Task brief
Rewrite every row below, putting "Window" wherever "Viewport" appears and changing nothing else.

Data for processing
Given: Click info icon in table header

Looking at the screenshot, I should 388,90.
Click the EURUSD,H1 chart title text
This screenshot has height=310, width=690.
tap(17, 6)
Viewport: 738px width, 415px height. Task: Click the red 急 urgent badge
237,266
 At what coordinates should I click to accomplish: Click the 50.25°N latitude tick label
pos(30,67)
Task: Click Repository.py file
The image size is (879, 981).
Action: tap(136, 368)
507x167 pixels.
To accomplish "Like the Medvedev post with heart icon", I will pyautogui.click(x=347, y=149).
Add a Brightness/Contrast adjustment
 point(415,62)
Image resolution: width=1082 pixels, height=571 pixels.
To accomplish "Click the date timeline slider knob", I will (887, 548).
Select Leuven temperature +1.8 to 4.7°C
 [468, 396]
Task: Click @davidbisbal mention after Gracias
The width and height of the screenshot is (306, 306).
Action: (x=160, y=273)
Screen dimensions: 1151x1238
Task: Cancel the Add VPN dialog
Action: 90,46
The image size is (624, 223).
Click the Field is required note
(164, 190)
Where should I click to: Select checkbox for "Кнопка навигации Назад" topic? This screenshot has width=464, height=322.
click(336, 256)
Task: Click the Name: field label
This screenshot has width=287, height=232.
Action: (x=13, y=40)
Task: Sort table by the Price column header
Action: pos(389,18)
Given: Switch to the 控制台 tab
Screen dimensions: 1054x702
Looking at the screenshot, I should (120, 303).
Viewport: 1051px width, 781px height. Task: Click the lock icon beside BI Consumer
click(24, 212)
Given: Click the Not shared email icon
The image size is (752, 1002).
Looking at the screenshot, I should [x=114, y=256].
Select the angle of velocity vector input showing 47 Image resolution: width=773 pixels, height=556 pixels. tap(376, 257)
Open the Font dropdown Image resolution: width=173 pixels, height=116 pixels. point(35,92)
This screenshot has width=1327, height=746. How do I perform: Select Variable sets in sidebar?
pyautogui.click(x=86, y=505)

Finished task
Given: Click info icon in table header

Looking at the screenshot, I should 388,90.
Click the EURUSD,H1 chart title text
This screenshot has height=310, width=690.
tap(17, 6)
Window: 738px width, 415px height. Task: Click the red 急 urgent badge
237,266
 At what coordinates should I click to accomplish: Click the 50.25°N latitude tick label
pos(30,67)
Task: Click Repository.py file
The image size is (879, 981).
Action: tap(136, 368)
507x167 pixels.
To accomplish "Like the Medvedev post with heart icon", I will pyautogui.click(x=347, y=149).
Add a Brightness/Contrast adjustment
 point(415,62)
Image resolution: width=1082 pixels, height=571 pixels.
To accomplish "Click the date timeline slider knob", I will (887, 548).
Select Leuven temperature +1.8 to 4.7°C
 [468, 396]
Task: Click @davidbisbal mention after Gracias
The width and height of the screenshot is (306, 306).
Action: (x=160, y=273)
Screen dimensions: 1151x1238
Task: Cancel the Add VPN dialog
Action: 90,46
The image size is (624, 223).
Click the Field is required note
(164, 190)
Where should I click to: Select checkbox for "Кнопка навигации Назад" topic? This screenshot has width=464, height=322.
click(336, 256)
Task: Click the Name: field label
This screenshot has width=287, height=232.
Action: (x=13, y=40)
Task: Sort table by the Price column header
Action: pos(389,18)
Given: Switch to the 控制台 tab
Screen dimensions: 1054x702
Looking at the screenshot, I should (120, 303).
Window: 1051px width, 781px height. Task: Click the lock icon beside BI Consumer
click(24, 212)
Given: Click the Not shared email icon
The image size is (752, 1002).
Looking at the screenshot, I should [x=114, y=256].
Select the angle of velocity vector input showing 47 Image resolution: width=773 pixels, height=556 pixels. tap(376, 257)
Open the Font dropdown Image resolution: width=173 pixels, height=116 pixels. point(35,92)
This screenshot has width=1327, height=746. How do I perform: Select Variable sets in sidebar?
pyautogui.click(x=86, y=505)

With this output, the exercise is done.